— Task —
Rewrite the part that opens with the line containing "Tap the 추가 6캐시가 적립되었습니다 banner" and closes with the line containing "pyautogui.click(x=351, y=418)", swapping "banner" for "notice" and keeping all else the same. Give back only those lines.
──────── Data shown ────────
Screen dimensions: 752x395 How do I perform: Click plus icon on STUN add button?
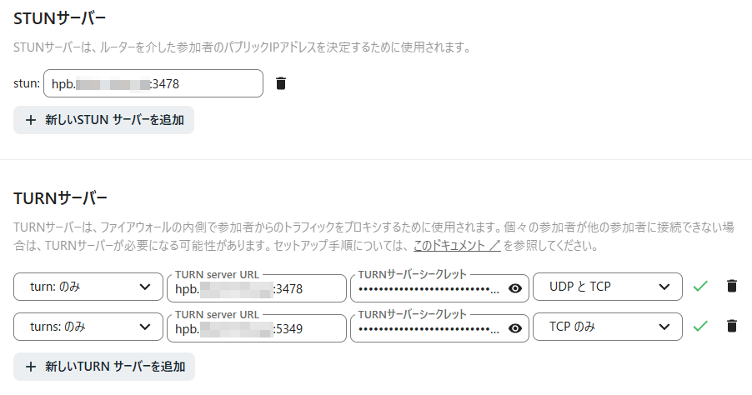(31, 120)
────────
──────── Data shown ────────
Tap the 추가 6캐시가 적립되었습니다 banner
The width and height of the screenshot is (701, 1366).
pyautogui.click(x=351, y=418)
────────
— Correct output —
Tap the 추가 6캐시가 적립되었습니다 notice
The width and height of the screenshot is (701, 1366).
pyautogui.click(x=351, y=418)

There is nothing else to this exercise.